- Outfielder
- Born: July 26, 1878 Chicago, Illinois, US
- Died: September 18, 1962 (aged 84) Chicago, Illinois, US
- Batted: RightThrew: Right

Independent Negro league debut
- 1902, for the Chicago Columbia Giants

Last Negro National League appearance
- 1921, for the Chicago Giants
- Stats at Baseball Reference
- Managerial record at Baseball Reference

Teams
- As player Chicago Clippers (1900); Columbia Giants (1901–1902); Chicago Union Giants (1903–1904, 1908); Leland Giants (1905–1906, 1909); Chicago Giants (1910–1921); As manager Chicago Giants (1912–1921); Joe Green's Chicago Giants (1930–1940) ;

= Joe Green (baseball, born 1878) =

American baseball player and manager

Charles Albert "Joe" Green (July 26, 1878 – September 18, 1962) was an American professional baseball outfielder and manager in the pre-Negro leagues and the beginning of the Negro National League.

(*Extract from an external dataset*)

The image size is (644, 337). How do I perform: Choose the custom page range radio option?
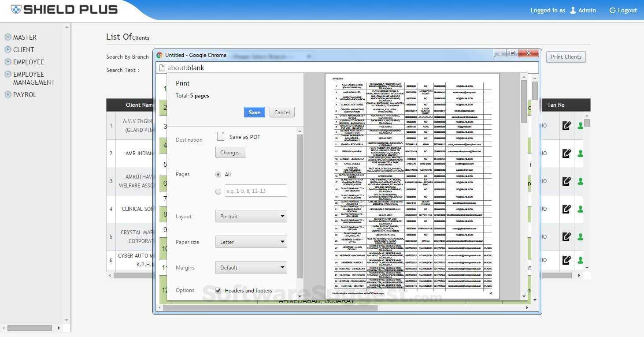point(218,191)
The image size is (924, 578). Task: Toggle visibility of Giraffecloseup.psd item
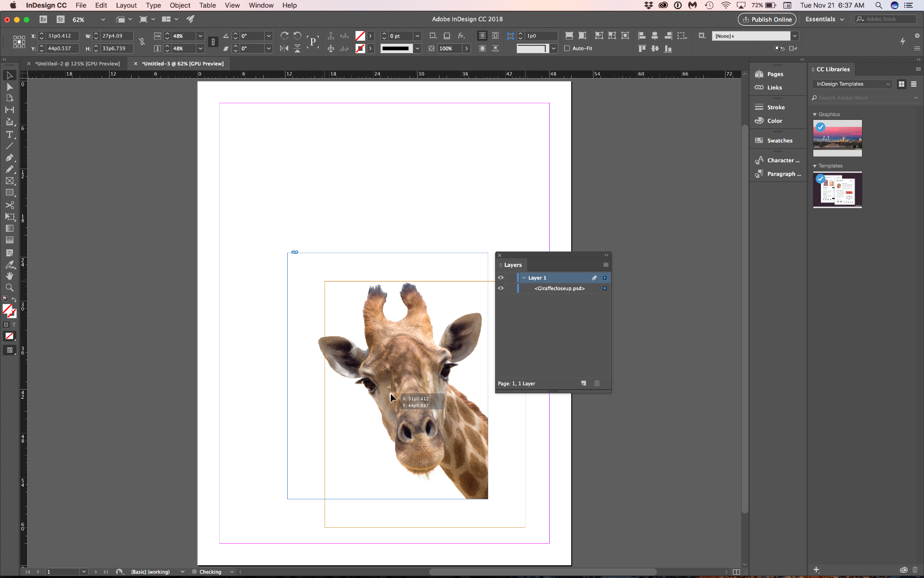tap(501, 288)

Green began his baseball career with the Chicago Clippers in 1900.

In 1903, he played for the Columbia Giants, then the Chicago Union Giants, the Leland Giants, then spent most of the rest of his playing career for the Chicago Giants where he also managed the team. He took over the team after Frank Leland died on November 14, 1914.

Later in his life, Green put his own name on the team, calling them "Joe Green's Chicago Giants," a team typically made up of popular ex-players of the Negro leagues and pre-Negro leagues.